Poor old Captain Marvel. He rarely had a happy time of it.
Still, he did at least have the honour of launching an entire epic.
7 comments:
I remember buying Avengers #89 in Largs around 1968 or '69. Still got a copy.
Largs, Millport, Rothesay, Oban etc - half of my DC/Marvel collection in those days was made up of comics that I found in small newsagents up and down the length of Scotland's west coast while on my summer holidays. You just never knew what you would find in the racks at the back of the shop - an Adams Batman, perhaps, or a Romita Spidey, or an Avengers by either of the Buscema brothers. Big John was probably my favourite of the two, but Sal wasn't far away, as shown by these covers.
I found no's 70 & 71 in a box of magazines at a used furniture store for $0.10 each! I loved them! Sal isn't the most celebrated of Marvel Artists, but he sure knew how to draw a comic. I mean, have you ever seen a Sal Buscma character and said to yourself: "I can't tell what emotion he's experiencing right now"
Steve, as I scrolled down your list ( that's not a euphemism BTW ) I was hoping that Avengers #89 would be at the top, and you didn't let me down :-)

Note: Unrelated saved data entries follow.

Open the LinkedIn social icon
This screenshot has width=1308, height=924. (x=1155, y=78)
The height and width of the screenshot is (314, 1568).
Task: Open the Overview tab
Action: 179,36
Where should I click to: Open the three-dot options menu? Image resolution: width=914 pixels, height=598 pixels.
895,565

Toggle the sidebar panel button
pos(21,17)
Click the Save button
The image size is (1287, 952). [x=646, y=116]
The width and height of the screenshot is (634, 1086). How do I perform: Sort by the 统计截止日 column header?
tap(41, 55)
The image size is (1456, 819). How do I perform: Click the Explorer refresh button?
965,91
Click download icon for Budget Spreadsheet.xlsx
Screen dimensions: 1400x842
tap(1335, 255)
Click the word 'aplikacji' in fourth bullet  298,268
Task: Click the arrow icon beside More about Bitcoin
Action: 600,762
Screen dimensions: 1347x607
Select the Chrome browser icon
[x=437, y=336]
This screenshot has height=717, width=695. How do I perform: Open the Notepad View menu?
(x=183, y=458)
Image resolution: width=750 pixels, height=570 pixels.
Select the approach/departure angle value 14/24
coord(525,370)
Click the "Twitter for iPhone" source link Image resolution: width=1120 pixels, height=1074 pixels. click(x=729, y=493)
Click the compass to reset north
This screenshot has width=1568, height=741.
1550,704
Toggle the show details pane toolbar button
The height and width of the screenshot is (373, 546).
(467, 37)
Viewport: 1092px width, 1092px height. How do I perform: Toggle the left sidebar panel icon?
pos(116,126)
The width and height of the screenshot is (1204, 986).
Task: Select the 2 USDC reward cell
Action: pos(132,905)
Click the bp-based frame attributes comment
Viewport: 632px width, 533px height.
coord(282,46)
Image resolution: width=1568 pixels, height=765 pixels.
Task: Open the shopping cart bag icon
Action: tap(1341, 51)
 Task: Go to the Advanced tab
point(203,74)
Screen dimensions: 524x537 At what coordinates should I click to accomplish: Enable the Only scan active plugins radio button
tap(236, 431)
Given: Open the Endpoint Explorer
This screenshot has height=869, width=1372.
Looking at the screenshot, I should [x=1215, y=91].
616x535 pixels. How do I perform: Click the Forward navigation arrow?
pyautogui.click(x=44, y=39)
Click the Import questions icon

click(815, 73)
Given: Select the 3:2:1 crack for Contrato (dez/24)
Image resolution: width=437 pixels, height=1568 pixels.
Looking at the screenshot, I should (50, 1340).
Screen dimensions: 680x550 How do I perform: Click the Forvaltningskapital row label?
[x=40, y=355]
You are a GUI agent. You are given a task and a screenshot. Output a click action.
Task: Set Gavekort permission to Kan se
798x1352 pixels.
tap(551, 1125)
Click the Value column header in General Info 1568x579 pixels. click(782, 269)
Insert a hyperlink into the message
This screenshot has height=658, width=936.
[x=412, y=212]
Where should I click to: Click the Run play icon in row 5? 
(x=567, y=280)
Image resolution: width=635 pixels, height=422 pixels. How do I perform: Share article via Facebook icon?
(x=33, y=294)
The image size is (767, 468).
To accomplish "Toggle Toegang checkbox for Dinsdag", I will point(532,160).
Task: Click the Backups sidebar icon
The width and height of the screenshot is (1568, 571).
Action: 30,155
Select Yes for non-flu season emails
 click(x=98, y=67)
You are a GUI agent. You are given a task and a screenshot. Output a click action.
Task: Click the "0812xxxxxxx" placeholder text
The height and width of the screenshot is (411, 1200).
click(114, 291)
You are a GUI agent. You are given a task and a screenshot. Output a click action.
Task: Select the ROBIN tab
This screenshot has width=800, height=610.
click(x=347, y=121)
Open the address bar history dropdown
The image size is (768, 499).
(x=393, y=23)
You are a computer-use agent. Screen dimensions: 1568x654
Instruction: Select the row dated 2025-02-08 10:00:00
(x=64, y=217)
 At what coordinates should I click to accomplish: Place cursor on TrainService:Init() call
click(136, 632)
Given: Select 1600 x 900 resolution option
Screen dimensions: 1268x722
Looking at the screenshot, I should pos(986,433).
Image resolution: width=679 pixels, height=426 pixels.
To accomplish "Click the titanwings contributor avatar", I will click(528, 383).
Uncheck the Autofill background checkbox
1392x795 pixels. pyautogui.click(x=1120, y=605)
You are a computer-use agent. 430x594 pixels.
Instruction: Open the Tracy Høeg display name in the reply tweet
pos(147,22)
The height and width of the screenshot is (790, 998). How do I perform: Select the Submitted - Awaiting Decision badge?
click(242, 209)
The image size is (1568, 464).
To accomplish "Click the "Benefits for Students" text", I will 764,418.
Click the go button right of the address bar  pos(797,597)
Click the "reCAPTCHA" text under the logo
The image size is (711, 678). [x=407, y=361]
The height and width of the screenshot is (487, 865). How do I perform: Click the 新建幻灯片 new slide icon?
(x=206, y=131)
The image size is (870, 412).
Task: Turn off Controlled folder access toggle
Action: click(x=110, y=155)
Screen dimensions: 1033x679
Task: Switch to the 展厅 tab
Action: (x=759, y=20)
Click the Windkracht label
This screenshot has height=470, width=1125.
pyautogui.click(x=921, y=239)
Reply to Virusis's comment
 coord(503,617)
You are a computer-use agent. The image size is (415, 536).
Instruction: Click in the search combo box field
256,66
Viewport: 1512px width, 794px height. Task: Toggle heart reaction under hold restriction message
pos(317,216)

It's such an attention-grabbing, shocking image and conjures up questions in the reader's mind - what's happening to Captain Marvel? Is he being executed? Why are the Avengers watching but not intervening? How can I not buy this comic?
Not bad for a picture of a man sitting in a chair :-)
It just goes to show that, in the hands of an experienced artist, even such a static composition as this can be dramatic and exciting. As has been rightly pointed out here, Sal Buscema has never really had the recognition of his older brother but - on a good day - he was no slouch...
And that one with Scorpio's pretty cool, too...
69,70 and 72 are among my favourite Avengers comics of all time. Like Mr. Blabby, I have happy memories of finding them on holiday, three years after they were published.
The Psyklop cover , of course, has falconer Falcon, who I would love to see in Avengers:2
Oops! Tell a lie - it was 1971. I've only been to Largs on holiday three times - '68, '69 & '71 - somehow I thought I'd got it on one of the earlier occasions.